§ Listed records:
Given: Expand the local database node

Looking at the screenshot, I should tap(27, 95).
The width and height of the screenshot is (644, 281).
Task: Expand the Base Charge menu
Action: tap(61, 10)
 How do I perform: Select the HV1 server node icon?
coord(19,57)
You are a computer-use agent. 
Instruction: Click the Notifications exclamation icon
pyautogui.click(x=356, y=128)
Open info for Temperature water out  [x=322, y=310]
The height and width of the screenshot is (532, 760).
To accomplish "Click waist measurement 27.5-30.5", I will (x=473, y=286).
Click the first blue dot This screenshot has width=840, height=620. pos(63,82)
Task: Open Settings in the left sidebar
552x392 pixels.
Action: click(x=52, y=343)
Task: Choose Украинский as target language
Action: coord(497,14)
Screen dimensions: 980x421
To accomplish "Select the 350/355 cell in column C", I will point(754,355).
* * *
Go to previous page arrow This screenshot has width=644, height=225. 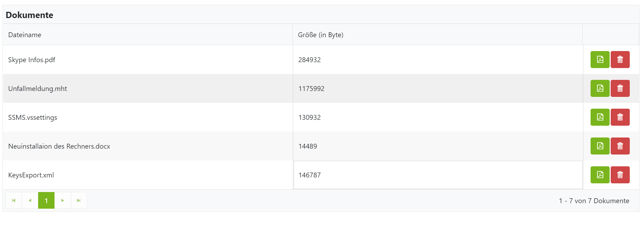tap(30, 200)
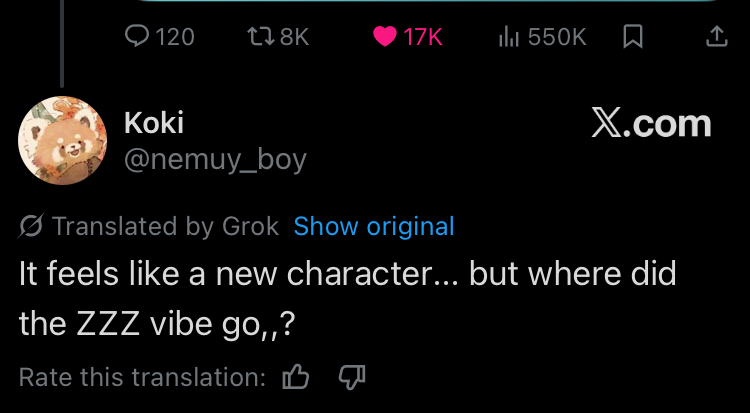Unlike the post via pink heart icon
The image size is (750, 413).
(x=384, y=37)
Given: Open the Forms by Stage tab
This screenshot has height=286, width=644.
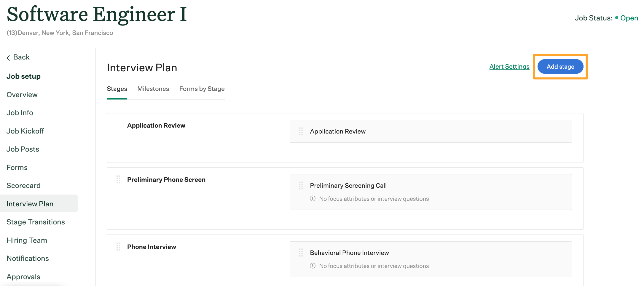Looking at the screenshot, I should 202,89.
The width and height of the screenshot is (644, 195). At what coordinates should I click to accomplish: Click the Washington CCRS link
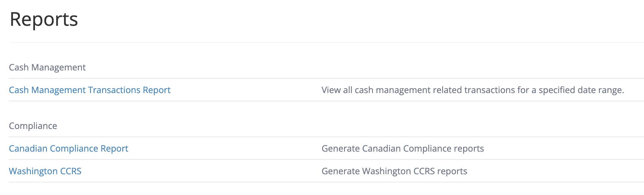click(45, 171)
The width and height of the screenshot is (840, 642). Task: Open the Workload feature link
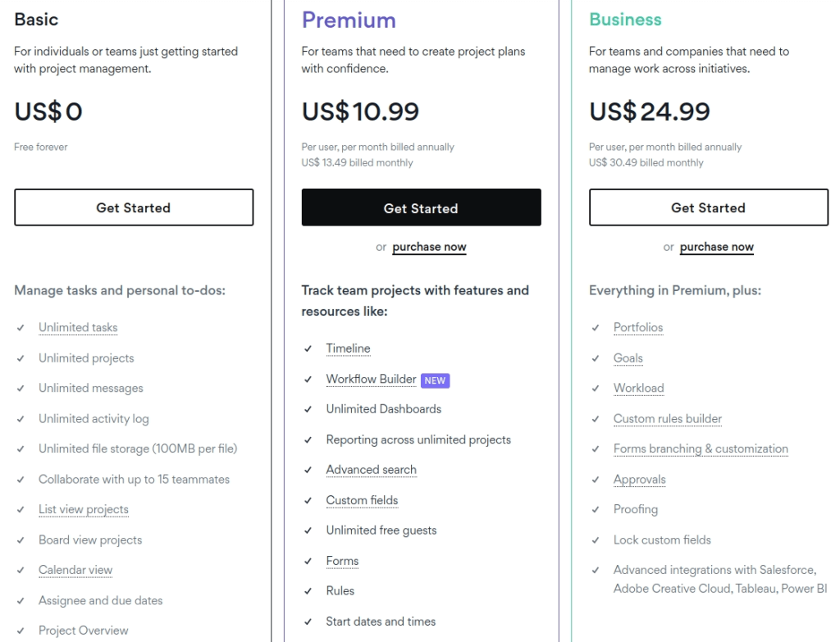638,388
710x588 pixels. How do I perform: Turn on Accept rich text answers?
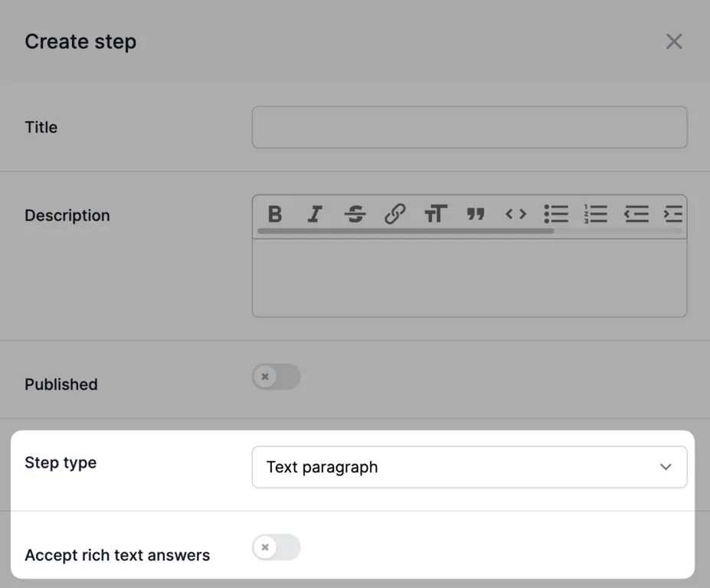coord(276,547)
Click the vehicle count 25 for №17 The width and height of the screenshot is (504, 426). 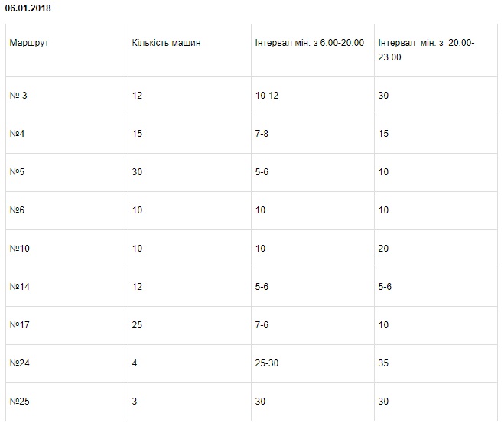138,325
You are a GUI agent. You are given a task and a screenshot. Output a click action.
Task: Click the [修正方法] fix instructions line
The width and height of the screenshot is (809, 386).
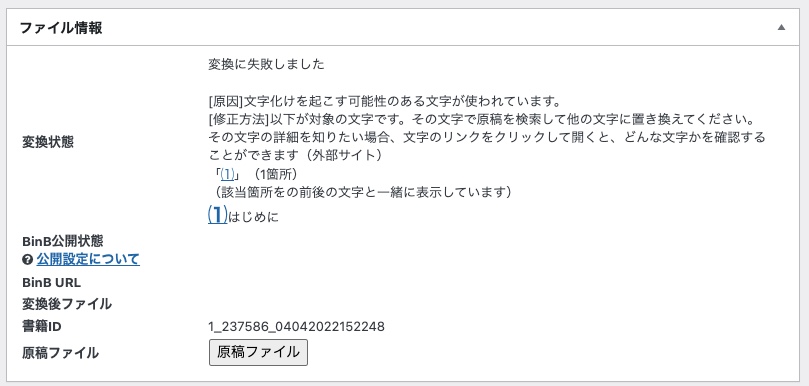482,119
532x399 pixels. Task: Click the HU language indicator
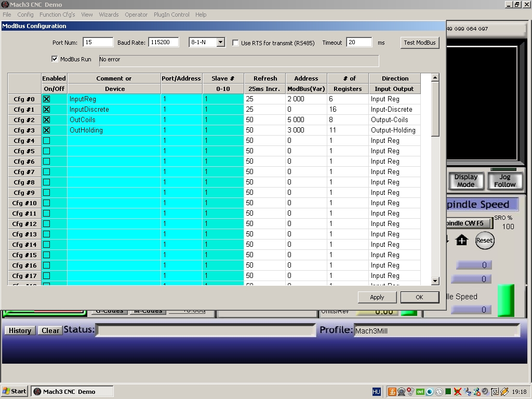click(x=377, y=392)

§ Activity: One number and nothing else is the answer: how many lines of the material include "agent".

§ Reply to the exercise: 2